The Central Bank of Egypt on Thursday implemented an exchange rate flexibility, allowing the value of the Egyptian pound to be regulated by market forces in a bid to save an already ailing economy.
Following the controversial decision, the Egyptian pound dropped in value against the US dollar by 12%, following a 15% spike in the inflation rate, the highest in four years amid growing economic hardships, and the second floating in 2022.
"We don't have flexibility. There are no dollars at banks. Whoever asks to exchange Egyptian pounds with dollars will not find any. So there is no supply and demand," professor of economics Ehab El-Deskouky told The New Arab.
Meanwhile, the Central Bank's Monetary Policy Committee said in a statement that it had raised the new lending interest rate to 14.25% and the deposit rate to 13.25%.

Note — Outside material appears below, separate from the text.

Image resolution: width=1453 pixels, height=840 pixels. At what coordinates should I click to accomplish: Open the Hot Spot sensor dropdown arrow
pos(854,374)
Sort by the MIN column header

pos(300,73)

"Today's measures simply mean that the Egyptian pound has been highly devaluated against the US dollar, and in order to protect its value, the government raised the bank interest rates so that people are encouraged to save their money at banks in the local currency," said Deskouky, who is also head of economics department at Sadat Academy for Management Sciences.
When contacted by TNA, a number of owners of currency exchange offices said they have no dollars left in their safes.
"Once the central bank declared its decision this morning, several clients visited me and asked for dollars but I didn’t have any due to an ongoing monetary crisis we have been facing since the earlier devaluation this year,” a currency exchange shop owner said to TNA.
"I think they hid whatever they have, waiting for the dollar price to stabilise," one customer at the exchange shop said.
An informal currency market trader told TNA, on condition of anonymity, that "it is likely that people will keep hold of the dollars they have for a while and won’t exchange waiting for a higher value."
"A dollar is more valuable than gold as of today," he said.
"I can't even find dollars in the black market, and I'm due to travel Saturday morning," an engineer travelling on a business trip, told TNA at one of the banks in Cairo.
The US dollar's value jumped from 19.75 Egyptian pounds to a dollar to at least 22.85 pounds per dollar based on data provided by the country's leading bank, the National Bank of Egypt, while the official website of the central bank was down most of the business day.
It remains unclear whether the website was hacked or received high traffic that led to its malfunction.
Deskouky believes the decision will cause the people's quality of life to be negatively influenced.
"Egypt is a country that depends on importation. Hence, the prices of all consumer goods will get higher at the time when people’s income is still the same depending on a devalued currency," he explained.
Egypt is also the world's largest wheat importer, most of which came from Russia and Ukraine. The country's supply is subject to price changes in the international market.
The government has reached a deal, also on Thursday, after long negotiations with the International Monetary Fund for a new $US3 billion loan to support its 'reform' program.
The Egyptian economy has been hit hard by the Covid-19 pandemic and the recent Ukrainian-Russian war, events that also disrupted global markets and hiked oil and food prices worldwide.